Cannily identifying the need for a weapon gimmicky enough to compete in the audiences minds with Beastmaster’s ferret army and Hawk the Slayer’s baddie-bewildering disco inferno soundtrack, Colwyn now enters the dark, eerie, forbidden depths of The Pine Wood (read: a Pinewood Studios soundstage, after hours) to seeketh/steal the mythical ‘Glaive’ – a flying five-pronged swastika made out of sharpened shoehorns that performs as Berwhale’s Kryptonite. Totally preposterous and seemingly designed with both eyes on the Commodore 64 spin-off game, the Glaive does however obviate the need for yet more bloody sword fighting and did, to be fair, go on to spawn that short lived weak sister of fantasy sub-genres – ‘Swastikas and Sorcery’ (RIP).
The family that Glaives together...
^^^^
> Given instruction 1:
Echo a span of the film review, starting with "Cannily identifying the" and going on through "that Glaives together...".
> Given instruction 2:
Answer these from the film review:
(a) Which film does it credit with a ferret army?
(b) What is the Glaive made out of?
(c) The Glaive removes the need for what?

> Data extract:
^^^^
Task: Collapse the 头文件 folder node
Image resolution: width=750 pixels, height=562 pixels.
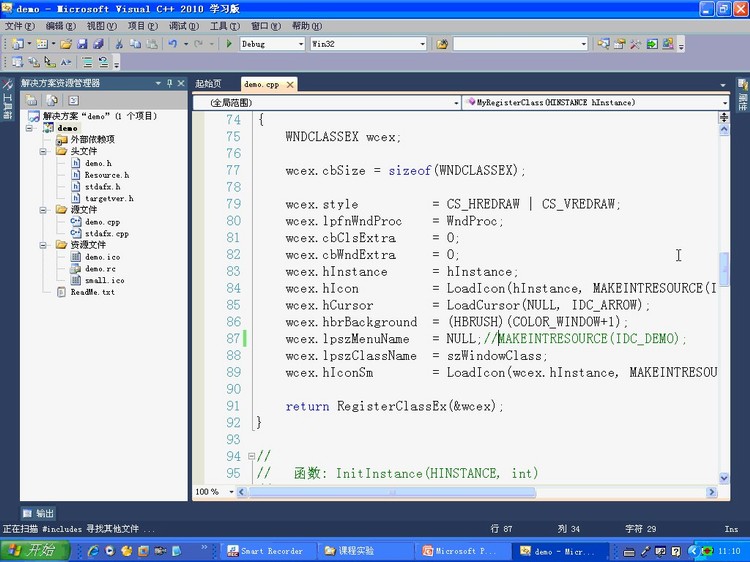Action: pyautogui.click(x=45, y=152)
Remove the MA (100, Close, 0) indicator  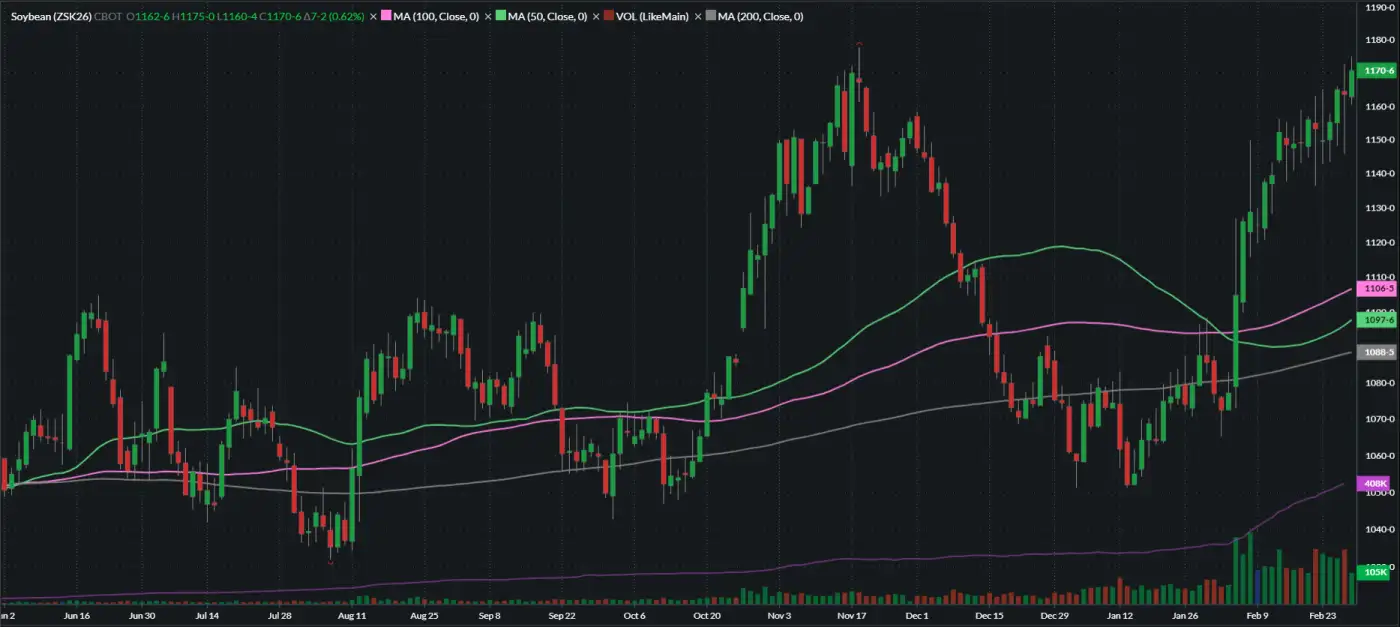(x=373, y=17)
^^^^
> Final result 1:
Cannily identifying the need for a weapon gimmicky enough to compete in the audiences minds with Beastmaster’s ferret army and Hawk the Slayer’s baddie-bewildering disco inferno soundtrack, Colwyn now enters the dark, eerie, forbidden depths of The Pine Wood (read: a Pinewood Studios soundstage, after hours) to seeketh/steal the mythical ‘Glaive’ – a flying five-pronged swastika made out of sharpened shoehorns that performs as Berwhale’s Kryptonite. Totally preposterous and seemingly designed with both eyes on the Commodore 64 spin-off game, the Glaive does however obviate the need for yet more bloody sword fighting and did, to be fair, go on to spawn that short lived weak sister of fantasy sub-genres – ‘Swastikas and Sorcery’ (RIP).
The family that Glaives together...

> Final result 2:
(a) Beastmaster
(b) Sharpened shoehorns
(c) Yet more sword fighting